MANILA, Philippines — Project approvals by the Board of Investments (BOI) are likely to fall short of the P1-trillion target set for the year, a ranking official said.
“I don’t know if we can meet (the target). We might not,” BOI managing head Ceferino Rodolfo told reporters.
He said the tally of approved investments stood at P905 billion as of the BOI’s last board meeting.
“So, we’re still short of P95 billion for the P1 trillion (target),” he said.
While the BOI still has one board meeting for the year scheduled on Dec. 28 to approve investments for projects that can qualify for incentives, he said the target is still out of reach.
There are projects in the pipeline awaiting endorsement from other government agencies amounting to a total of P68 billion.
Even if all these projects are approved by the BOI, Rodolfo said total investment approvals for the year would just reach around P970 billion, still below target.
“We were hopeful it would reach close to P1 trillion,” he said.
During the launch of the new marketing campaign “Make It Happen in the Philippines” aimed to position the country as an ideal destination for trade and investments held last month, Rodolfo said the BOI was optimistic of reaching the target.
If the BOI’s total approved investments this year reaches the P1-trillion mark, it would be the second highest level of project approvals in the agency’s history.

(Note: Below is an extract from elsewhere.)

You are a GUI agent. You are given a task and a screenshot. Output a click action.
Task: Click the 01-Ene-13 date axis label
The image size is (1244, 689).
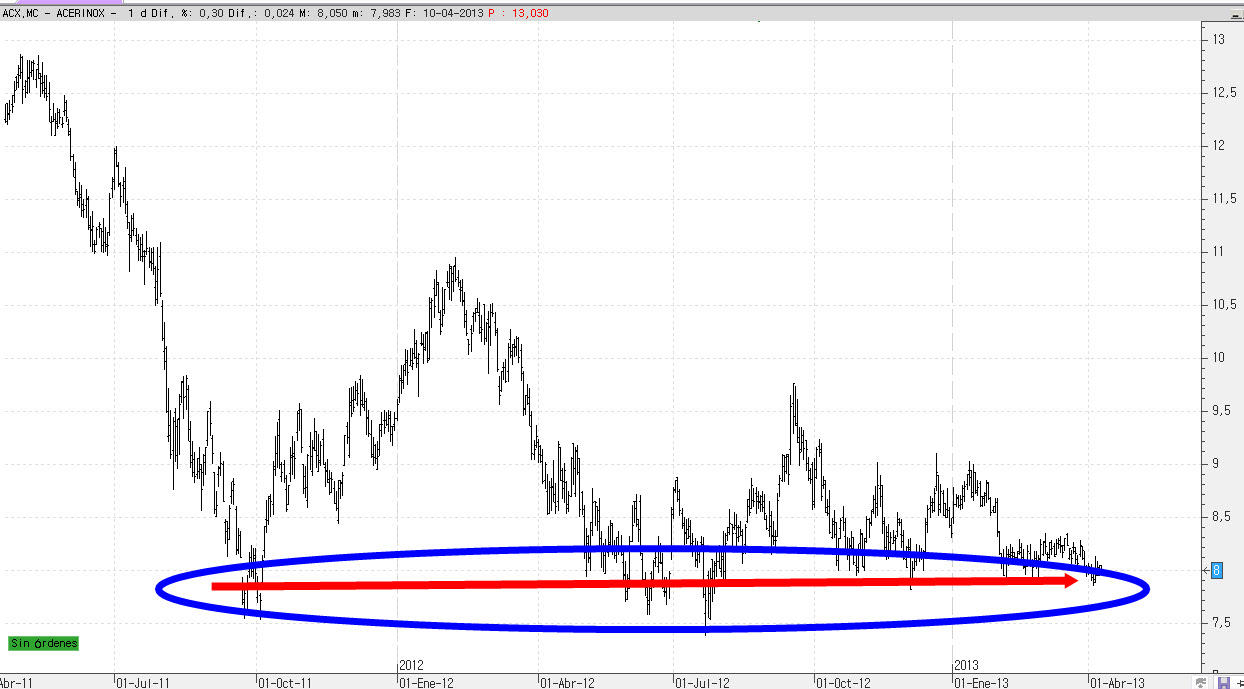(x=981, y=683)
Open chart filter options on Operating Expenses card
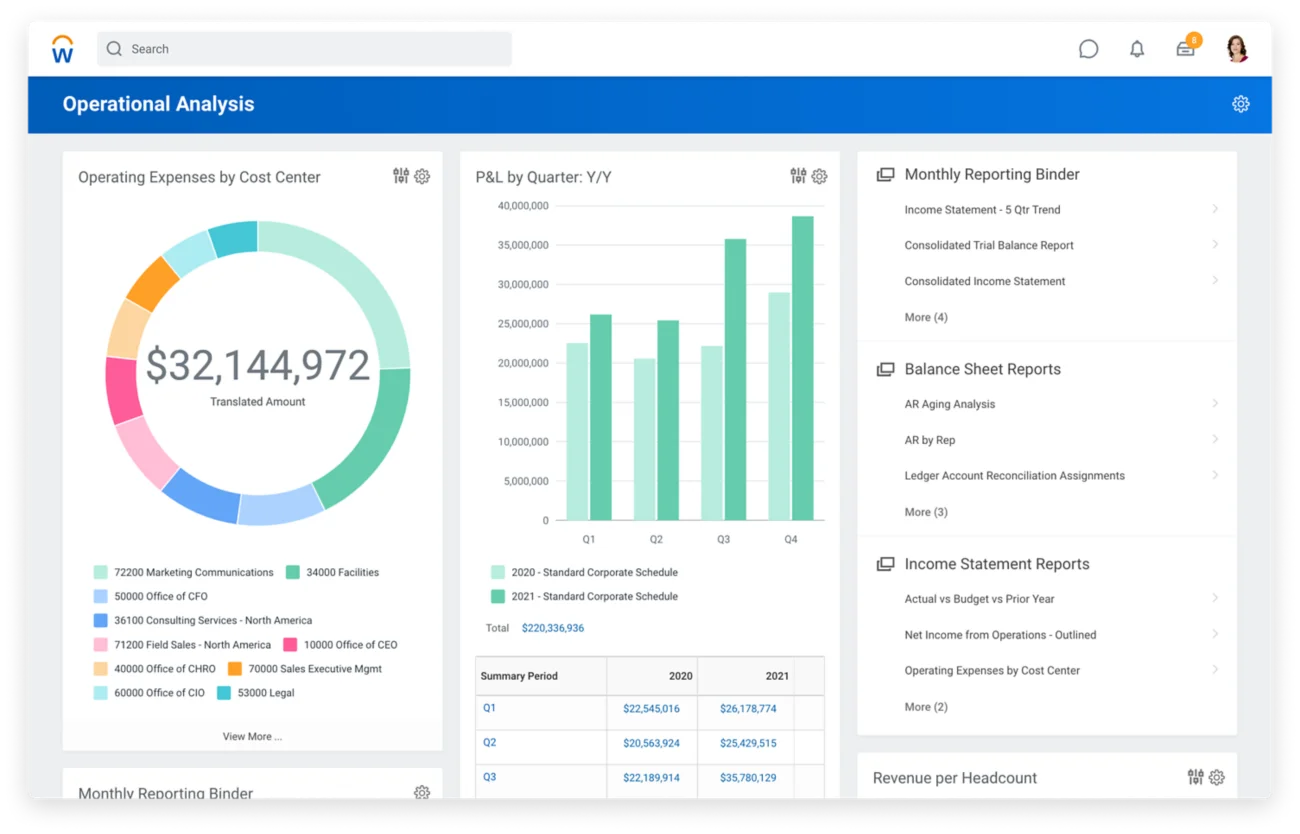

Last year, total investments approved by the BOI hit an all-time high of P1.14 trillion.
Rodolfo said most investment projects approved this year are related to infrastructure, telco towers, transportation and manufacturing.
Under the Make It Happen in the Philippines campaign, the BOI is pushing for the automotive, aerospace, electronics, information technology – business process management, and copper or nickel as priority sectors for foreign investment.